## Raw data
───

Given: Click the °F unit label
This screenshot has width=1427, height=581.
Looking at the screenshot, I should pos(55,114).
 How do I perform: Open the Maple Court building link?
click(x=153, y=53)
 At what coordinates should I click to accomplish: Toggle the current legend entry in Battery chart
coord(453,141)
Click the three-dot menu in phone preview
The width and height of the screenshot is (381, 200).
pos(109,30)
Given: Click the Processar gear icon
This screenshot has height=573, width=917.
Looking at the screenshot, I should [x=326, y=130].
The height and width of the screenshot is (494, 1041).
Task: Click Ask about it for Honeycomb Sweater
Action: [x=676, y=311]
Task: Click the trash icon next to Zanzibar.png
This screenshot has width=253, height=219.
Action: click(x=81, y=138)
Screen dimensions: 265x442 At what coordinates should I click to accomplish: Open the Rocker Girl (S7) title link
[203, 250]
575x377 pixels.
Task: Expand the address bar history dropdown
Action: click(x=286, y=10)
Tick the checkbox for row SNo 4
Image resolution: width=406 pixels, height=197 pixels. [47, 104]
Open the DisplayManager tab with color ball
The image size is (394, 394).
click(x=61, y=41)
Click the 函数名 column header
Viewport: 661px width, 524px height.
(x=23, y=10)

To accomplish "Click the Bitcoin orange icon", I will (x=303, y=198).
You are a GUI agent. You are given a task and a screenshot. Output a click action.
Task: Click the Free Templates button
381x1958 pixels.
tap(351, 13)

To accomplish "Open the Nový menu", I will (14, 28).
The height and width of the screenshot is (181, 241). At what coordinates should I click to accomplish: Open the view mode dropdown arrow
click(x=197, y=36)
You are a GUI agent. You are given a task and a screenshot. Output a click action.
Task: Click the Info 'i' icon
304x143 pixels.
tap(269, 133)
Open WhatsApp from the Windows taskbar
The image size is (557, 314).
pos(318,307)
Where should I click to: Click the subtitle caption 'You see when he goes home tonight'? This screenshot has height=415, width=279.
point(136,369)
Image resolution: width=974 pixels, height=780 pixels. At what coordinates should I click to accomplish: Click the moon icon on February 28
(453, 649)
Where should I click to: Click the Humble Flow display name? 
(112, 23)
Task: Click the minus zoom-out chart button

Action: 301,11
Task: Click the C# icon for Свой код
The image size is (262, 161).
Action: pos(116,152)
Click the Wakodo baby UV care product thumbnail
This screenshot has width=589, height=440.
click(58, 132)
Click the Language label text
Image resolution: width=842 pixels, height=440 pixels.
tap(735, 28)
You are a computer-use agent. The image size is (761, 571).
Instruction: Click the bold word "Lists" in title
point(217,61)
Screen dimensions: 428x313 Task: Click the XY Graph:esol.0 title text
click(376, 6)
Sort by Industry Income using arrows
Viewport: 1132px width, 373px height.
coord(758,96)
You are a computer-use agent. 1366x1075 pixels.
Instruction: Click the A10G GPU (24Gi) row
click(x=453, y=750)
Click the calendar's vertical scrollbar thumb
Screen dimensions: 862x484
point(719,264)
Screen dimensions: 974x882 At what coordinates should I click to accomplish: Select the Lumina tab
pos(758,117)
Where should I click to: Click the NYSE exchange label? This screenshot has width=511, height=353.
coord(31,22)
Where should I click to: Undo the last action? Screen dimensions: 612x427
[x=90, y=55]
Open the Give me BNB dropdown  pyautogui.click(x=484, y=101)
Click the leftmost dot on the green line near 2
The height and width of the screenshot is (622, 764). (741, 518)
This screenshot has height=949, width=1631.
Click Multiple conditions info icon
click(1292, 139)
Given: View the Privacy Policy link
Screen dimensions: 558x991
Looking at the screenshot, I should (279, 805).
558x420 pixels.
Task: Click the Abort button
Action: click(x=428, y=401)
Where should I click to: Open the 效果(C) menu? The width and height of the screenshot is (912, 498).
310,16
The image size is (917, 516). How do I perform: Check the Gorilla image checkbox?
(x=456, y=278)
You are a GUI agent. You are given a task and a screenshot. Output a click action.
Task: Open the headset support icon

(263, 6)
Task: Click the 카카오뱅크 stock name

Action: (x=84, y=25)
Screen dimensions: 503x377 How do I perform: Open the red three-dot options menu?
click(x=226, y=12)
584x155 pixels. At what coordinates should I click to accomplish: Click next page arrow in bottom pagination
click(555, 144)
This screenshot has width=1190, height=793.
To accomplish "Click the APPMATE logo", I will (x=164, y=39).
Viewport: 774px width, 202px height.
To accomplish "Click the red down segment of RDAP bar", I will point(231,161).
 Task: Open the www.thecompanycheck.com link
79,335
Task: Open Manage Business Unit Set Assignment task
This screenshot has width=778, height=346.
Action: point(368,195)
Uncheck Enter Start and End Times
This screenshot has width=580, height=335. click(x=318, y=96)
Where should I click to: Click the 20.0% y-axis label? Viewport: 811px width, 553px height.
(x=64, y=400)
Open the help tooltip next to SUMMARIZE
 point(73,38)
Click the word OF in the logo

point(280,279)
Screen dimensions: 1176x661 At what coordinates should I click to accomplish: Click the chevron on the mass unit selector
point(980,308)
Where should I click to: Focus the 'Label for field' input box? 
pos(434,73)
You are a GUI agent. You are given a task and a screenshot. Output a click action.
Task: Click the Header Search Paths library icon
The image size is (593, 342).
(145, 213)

───

## Directions for this task
The records above must be transcribed line for line, exactly.

## Problem solution
Given: Click the °F unit label
This screenshot has width=1427, height=581.
Looking at the screenshot, I should pos(55,114).
 How do I perform: Open the Maple Court building link?
click(x=153, y=53)
 At what coordinates should I click to accomplish: Toggle the current legend entry in Battery chart
coord(453,141)
Click the three-dot menu in phone preview
The width and height of the screenshot is (381, 200).
pos(109,30)
Given: Click the Processar gear icon
This screenshot has height=573, width=917.
Looking at the screenshot, I should [x=326, y=130].
The height and width of the screenshot is (494, 1041).
Task: Click Ask about it for Honeycomb Sweater
Action: [x=676, y=311]
Task: Click the trash icon next to Zanzibar.png
This screenshot has width=253, height=219.
Action: click(x=81, y=138)
Screen dimensions: 265x442 At what coordinates should I click to accomplish: Open the Rocker Girl (S7) title link
[203, 250]
575x377 pixels.
Task: Expand the address bar history dropdown
Action: click(x=286, y=10)
Tick the checkbox for row SNo 4
Image resolution: width=406 pixels, height=197 pixels. [47, 104]
Open the DisplayManager tab with color ball
The image size is (394, 394).
click(x=61, y=41)
Click the 函数名 column header
Viewport: 661px width, 524px height.
(x=23, y=10)

To accomplish "Click the Bitcoin orange icon", I will (x=303, y=198).
You are a GUI agent. You are given a task and a screenshot. Output a click action.
Task: Click the Free Templates button
381x1958 pixels.
tap(351, 13)

To accomplish "Open the Nový menu", I will (14, 28).
The height and width of the screenshot is (181, 241). At what coordinates should I click to accomplish: Open the view mode dropdown arrow
click(x=197, y=36)
You are a GUI agent. You are given a task and a screenshot. Output a click action.
Task: Click the Info 'i' icon
304x143 pixels.
tap(269, 133)
Open WhatsApp from the Windows taskbar
The image size is (557, 314).
pos(318,307)
Where should I click to: Click the subtitle caption 'You see when he goes home tonight'? This screenshot has height=415, width=279.
point(136,369)
Image resolution: width=974 pixels, height=780 pixels. At what coordinates should I click to accomplish: Click the moon icon on February 28
(453, 649)
Where should I click to: Click the Humble Flow display name? 
(112, 23)
Task: Click the minus zoom-out chart button

Action: 301,11
Task: Click the C# icon for Свой код
The image size is (262, 161).
Action: pos(116,152)
Click the Wakodo baby UV care product thumbnail
This screenshot has width=589, height=440.
click(58, 132)
Click the Language label text
Image resolution: width=842 pixels, height=440 pixels.
tap(735, 28)
You are a computer-use agent. The image size is (761, 571).
Instruction: Click the bold word "Lists" in title
point(217,61)
Screen dimensions: 428x313 Task: Click the XY Graph:esol.0 title text
click(376, 6)
Sort by Industry Income using arrows
Viewport: 1132px width, 373px height.
coord(758,96)
You are a computer-use agent. 1366x1075 pixels.
Instruction: Click the A10G GPU (24Gi) row
click(x=453, y=750)
Click the calendar's vertical scrollbar thumb
Screen dimensions: 862x484
point(719,264)
Screen dimensions: 974x882 At what coordinates should I click to accomplish: Select the Lumina tab
pos(758,117)
Where should I click to: Click the NYSE exchange label? This screenshot has width=511, height=353.
coord(31,22)
Where should I click to: Undo the last action? Screen dimensions: 612x427
[x=90, y=55]
Open the Give me BNB dropdown  pyautogui.click(x=484, y=101)
Click the leftmost dot on the green line near 2
The height and width of the screenshot is (622, 764). (741, 518)
This screenshot has height=949, width=1631.
Click Multiple conditions info icon
click(1292, 139)
Given: View the Privacy Policy link
Screen dimensions: 558x991
Looking at the screenshot, I should (279, 805).
558x420 pixels.
Task: Click the Abort button
Action: click(x=428, y=401)
Where should I click to: Open the 效果(C) menu? The width and height of the screenshot is (912, 498).
310,16
The image size is (917, 516). How do I perform: Check the Gorilla image checkbox?
(x=456, y=278)
You are a GUI agent. You are given a task and a screenshot. Output a click action.
Task: Open the headset support icon

(263, 6)
Task: Click the 카카오뱅크 stock name

Action: (x=84, y=25)
Screen dimensions: 503x377 How do I perform: Open the red three-dot options menu?
click(x=226, y=12)
584x155 pixels. At what coordinates should I click to accomplish: Click next page arrow in bottom pagination
click(555, 144)
This screenshot has width=1190, height=793.
To accomplish "Click the APPMATE logo", I will (x=164, y=39).
Viewport: 774px width, 202px height.
To accomplish "Click the red down segment of RDAP bar", I will point(231,161).
 Task: Open the www.thecompanycheck.com link
79,335
Task: Open Manage Business Unit Set Assignment task
This screenshot has width=778, height=346.
Action: point(368,195)
Uncheck Enter Start and End Times
This screenshot has width=580, height=335. click(x=318, y=96)
Where should I click to: Click the 20.0% y-axis label? Viewport: 811px width, 553px height.
(x=64, y=400)
Open the help tooltip next to SUMMARIZE
 point(73,38)
Click the word OF in the logo

point(280,279)
Screen dimensions: 1176x661 At what coordinates should I click to accomplish: Click the chevron on the mass unit selector
point(980,308)
Where should I click to: Focus the 'Label for field' input box? 
pos(434,73)
You are a GUI agent. You are given a task and a screenshot. Output a click action.
Task: Click the Header Search Paths library icon
The image size is (593, 342).
(145, 213)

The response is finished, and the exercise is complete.